Kakakku mungkin sudah gila, ia kini berusaha menarikku untuk berjalan menyamping secara perlahan sembari tetap mengawasi beruang yang terus mendekat. Dengan ketakutan aku melangkah mengikuti kakakku, kakiku gemetar membayangkan jika cakar tajam itu menembus kulit atau gigi itu menancap pada salah satu bagian tubuh, berbagai kemungkinan terburuk terus terbayang dengan lancarnya dalam benakku.

Krak-

Tanpa sengaja aku merasa telah menginjak salah satu dahan, mataku terbuka begitu lebar ketika melihat beruang tersebut menyadari keberadaanku. Rasa panik terus mengalir dibuktikan dengan suara kakak yang terasa jauh berusaha menenangkanku, mataku terus menatap sang pemilik tubuh besar yang perlahan mendekat tanpa peduli benda yang ia injak disepanjang jalan.

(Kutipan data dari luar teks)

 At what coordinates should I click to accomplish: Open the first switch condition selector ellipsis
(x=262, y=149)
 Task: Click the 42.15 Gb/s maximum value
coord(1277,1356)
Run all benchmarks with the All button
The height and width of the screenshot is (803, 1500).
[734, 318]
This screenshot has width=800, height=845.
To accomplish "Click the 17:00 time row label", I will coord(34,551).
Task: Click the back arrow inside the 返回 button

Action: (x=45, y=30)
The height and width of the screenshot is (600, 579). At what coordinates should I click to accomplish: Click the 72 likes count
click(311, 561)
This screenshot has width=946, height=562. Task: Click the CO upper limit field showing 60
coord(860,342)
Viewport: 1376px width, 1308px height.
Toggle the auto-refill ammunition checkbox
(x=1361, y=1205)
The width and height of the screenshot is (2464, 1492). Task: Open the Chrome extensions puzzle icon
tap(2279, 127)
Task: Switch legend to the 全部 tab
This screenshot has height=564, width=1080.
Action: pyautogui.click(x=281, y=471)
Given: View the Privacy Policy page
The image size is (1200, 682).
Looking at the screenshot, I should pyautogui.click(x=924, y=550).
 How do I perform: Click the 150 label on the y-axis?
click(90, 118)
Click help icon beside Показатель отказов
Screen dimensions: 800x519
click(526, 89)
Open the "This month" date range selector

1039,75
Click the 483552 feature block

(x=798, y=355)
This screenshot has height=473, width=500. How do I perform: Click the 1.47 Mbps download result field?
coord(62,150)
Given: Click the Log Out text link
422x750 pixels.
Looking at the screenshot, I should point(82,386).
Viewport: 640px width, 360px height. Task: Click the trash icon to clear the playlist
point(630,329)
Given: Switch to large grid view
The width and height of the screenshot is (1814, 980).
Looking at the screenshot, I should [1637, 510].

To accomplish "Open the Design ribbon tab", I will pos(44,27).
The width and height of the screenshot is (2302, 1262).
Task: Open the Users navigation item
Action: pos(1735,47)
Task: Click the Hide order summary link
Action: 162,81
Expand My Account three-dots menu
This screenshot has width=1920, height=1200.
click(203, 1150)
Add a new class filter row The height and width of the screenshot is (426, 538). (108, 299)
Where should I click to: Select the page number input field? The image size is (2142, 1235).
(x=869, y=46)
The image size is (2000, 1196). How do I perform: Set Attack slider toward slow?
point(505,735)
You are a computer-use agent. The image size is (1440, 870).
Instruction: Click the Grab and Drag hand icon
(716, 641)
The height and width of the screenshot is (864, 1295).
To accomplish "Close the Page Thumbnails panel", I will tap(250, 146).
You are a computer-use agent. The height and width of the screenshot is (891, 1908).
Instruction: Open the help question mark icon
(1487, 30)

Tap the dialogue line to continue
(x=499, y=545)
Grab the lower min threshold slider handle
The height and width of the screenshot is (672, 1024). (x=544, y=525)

Rasa takut kini berhasil menguasai seluruh panca indraku, dengan hempasan kuat aku melepas pegangan kakakku dan berlari menjauh sekuat tenaga. Aku mendengar suara kakak yang berteriak memanggilku semakin menjauh bersamaan dengan langkah kuat dari sang predator yang semakin membuat bulu kudukku merinding.

Keringat dingin terus mengalir, 'Sial. Sial. Sial. Kenapa jadi begini?! Aku harus menemukan pengalih, apa saja.' Bola mataku bergerak dengan cepat mencari suatu hal yang dapat menyelamatkan diri, rasa putus asa mulai merambat ketika sudut mataku menemukan cahaya yang tak jauh dari tempatku berada. Tanpa pikir panjang aku berlari ke arah sumber cahaya tersebut dan menemukan sebuah tenda telah terpasang dengan mantap.

Aku berlari melewati tenda tersebut dengan kepanikan luar biasa, panca indraku tak lagi mendengar suara langkah yang sedari tadi kuhindari, tetapi tergantikan oleh tangisan seorang anak lelaki. Rasa heran sempat melewati pikiran hingga akhirnya ku singkirkan dan terus berlari, mungkin hanya perasaanku saja.